Experience contemporary art at the Swiss Institute
18 Wooster St., between Canal St. and Grand St.
While most of the museums and art galleries in New York have discounted and free days, the Swiss Institute of Contemporary Art is always free. While the original mission of the institute was to showcase Swiss art and artists for a predominantly Swiss audience, it has now become an "innovative international venue for art that provides a significant forum for cultural dialogue between Switzerland, Europe, and the United States".
Also worth mentioning is that some of the best museums and art galleries in the city have a "suggested donation" as the admission, meaning you can pay what you can afford. Some of these include the American Museum of Natural History and the Metropolitan Museum of Art.
Explore the New York Public Library
5th and 42nd St. in Midtown
If you're thinking there is nothing worthwhile to see at a library, then you have never been to the New York Public Library. In addition to its extensive collections, ranging from Accents and Dialects to Women's Studies to Immigration and beyond, the library also features music, movies, classes, and museum exhibits.
Visit St. Patrick's Cathedral
Fifth Ave., between 50th and 51st
According to Heather Cross from About.com, St. Patrick's Cathedral first opened to the public in May of 1879. With the capacity to seat 2,200 people, it is the largest Gothic-style Cathedral in the United States. There are many opportunities to attend mass, as they are held at multiple times every day of the week.
Attend a live jazz performance at Rue B
188 Avenue B., East Village
Seven nights a week at 9PM, you can head over to Rue B for live jazz music. While the performers rotate, Thursday nights they feature their own in-house musician, Henry, a cabaret singing piano player who will perform standards, classics, and even pop covers.
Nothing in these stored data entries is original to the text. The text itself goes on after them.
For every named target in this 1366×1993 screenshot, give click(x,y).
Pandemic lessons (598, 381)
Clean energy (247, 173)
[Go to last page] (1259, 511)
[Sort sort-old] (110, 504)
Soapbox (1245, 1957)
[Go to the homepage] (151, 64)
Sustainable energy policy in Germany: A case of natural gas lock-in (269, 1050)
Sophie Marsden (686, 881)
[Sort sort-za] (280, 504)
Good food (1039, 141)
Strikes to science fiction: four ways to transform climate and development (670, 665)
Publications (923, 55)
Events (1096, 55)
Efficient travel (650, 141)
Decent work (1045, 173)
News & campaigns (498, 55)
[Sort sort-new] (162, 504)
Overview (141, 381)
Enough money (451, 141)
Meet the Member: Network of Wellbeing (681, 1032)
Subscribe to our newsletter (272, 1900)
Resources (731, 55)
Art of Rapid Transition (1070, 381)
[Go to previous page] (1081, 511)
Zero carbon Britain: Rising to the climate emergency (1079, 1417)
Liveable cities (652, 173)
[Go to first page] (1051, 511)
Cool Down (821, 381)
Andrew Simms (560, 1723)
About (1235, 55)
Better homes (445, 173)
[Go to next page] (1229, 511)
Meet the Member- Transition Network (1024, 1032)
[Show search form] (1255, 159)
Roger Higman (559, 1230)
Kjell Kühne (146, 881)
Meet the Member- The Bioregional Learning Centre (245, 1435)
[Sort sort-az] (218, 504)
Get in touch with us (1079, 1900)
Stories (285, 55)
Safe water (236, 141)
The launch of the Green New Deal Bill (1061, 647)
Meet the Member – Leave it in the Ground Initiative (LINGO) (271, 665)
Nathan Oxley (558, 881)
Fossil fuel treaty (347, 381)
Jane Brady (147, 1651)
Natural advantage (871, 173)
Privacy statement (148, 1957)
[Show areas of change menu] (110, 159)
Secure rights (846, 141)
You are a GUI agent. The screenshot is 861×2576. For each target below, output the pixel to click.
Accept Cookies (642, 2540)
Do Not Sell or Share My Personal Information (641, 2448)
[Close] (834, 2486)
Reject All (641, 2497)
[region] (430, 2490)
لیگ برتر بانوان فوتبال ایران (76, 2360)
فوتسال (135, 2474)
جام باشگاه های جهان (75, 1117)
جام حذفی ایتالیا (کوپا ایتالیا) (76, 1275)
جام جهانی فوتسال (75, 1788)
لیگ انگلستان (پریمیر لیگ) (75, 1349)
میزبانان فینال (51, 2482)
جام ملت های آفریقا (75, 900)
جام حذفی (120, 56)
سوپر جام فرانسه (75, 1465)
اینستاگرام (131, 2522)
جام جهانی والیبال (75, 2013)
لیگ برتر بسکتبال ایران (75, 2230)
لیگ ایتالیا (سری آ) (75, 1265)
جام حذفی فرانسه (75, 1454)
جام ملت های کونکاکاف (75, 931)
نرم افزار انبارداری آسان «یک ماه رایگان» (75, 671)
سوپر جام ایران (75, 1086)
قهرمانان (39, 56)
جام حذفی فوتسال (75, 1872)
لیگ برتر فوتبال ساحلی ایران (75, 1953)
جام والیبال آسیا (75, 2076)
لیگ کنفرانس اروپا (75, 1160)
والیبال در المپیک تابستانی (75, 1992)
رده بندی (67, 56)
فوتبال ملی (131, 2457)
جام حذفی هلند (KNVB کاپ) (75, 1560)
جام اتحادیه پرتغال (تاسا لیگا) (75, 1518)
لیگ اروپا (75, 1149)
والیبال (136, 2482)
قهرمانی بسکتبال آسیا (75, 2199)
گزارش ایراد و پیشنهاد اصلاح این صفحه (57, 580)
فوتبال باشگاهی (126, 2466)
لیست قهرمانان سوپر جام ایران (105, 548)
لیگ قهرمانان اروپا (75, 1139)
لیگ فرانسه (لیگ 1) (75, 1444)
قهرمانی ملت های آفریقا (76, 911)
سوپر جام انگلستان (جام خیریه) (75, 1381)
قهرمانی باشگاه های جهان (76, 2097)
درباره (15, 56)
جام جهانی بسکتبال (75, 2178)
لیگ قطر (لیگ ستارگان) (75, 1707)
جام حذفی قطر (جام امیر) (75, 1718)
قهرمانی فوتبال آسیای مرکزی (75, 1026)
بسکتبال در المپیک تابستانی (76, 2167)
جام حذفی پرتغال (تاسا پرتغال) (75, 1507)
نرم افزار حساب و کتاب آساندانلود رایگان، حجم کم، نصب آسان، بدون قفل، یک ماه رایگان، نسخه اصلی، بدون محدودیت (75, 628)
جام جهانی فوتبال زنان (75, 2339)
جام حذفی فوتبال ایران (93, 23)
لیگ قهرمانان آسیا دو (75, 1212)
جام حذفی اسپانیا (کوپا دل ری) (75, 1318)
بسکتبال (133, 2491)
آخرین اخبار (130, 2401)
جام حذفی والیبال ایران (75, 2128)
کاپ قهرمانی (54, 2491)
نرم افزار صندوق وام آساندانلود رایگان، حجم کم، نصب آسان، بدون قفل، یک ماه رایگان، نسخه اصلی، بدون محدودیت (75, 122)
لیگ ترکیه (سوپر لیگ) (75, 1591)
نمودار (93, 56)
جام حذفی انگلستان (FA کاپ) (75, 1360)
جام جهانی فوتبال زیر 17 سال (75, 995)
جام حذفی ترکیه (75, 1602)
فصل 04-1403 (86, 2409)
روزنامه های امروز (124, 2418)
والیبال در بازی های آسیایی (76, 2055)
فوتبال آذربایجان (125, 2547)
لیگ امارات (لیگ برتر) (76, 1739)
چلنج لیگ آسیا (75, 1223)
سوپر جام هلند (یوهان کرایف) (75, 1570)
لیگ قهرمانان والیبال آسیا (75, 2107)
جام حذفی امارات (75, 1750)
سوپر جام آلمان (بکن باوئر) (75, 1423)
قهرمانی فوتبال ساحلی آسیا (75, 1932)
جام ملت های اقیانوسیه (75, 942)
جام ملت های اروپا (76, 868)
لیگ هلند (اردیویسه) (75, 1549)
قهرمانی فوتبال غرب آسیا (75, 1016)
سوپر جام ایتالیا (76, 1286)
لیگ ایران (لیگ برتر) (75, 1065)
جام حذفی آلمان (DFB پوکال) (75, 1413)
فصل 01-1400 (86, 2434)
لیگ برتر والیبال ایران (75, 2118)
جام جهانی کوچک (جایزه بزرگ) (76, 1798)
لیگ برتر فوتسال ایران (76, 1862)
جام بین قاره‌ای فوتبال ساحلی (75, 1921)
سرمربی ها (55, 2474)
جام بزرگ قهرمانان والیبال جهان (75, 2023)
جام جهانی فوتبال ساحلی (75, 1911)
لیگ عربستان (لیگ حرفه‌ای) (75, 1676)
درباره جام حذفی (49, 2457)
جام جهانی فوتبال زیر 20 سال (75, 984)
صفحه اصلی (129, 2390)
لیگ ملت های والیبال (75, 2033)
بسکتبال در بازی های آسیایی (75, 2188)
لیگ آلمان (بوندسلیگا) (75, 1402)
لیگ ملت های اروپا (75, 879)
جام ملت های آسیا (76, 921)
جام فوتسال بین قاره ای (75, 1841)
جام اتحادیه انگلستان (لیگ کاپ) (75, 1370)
Take pétanque lessons in Bryant Park
Between 40th and 42nd and 5th and 6th
For those who don't know what pétanque is, it's a French ball game that involves throwing metal balls as close as possible to the "cochonnet" (a smaller wooden ball). Most games are played in teams, and the New York City pétanque club, La Boule New Yorkaise, will teach you the tips and tricks you need to know to be successful at the game. Stop by Bryant Park Monday-Friday from 11AM-6PM for your free lesson.
Eat free food at The Mark Bar
1025 Manhattan Ave. at Green St., Greenpoint, Brooklyn
Dining doesn't have to be expensive in New York anymore. Everyday from 6PM on enjoy free pizza at this laid back bar. On Sundays, The Mark Bar also offers free bagels and coffee, perfect for nursing a New York style hangover.
Tour the Chelsea Brewing Company
Chelsea Piers, Pier 59, W 19th St. at the Hudson River
Every Saturday, from 2PM-6PM, Manhattan's only active brewery gives free tours. Not only that, but at the end of the tour visitors will get a free beer sample and will have the chance to ask questions to brew experts.
Learn the art of theater
254 W. 29th St., between 7th and 8th
A few times a month, the Magnet Theater hosts a free workshop lead by trained instructors called Intro to Improv. No experience is necessary and all are welcome to participate. Would you rather watch a show than actually perform in one? The Magnet Theater offers tickets from $5-$10, which many times will include multiple shows.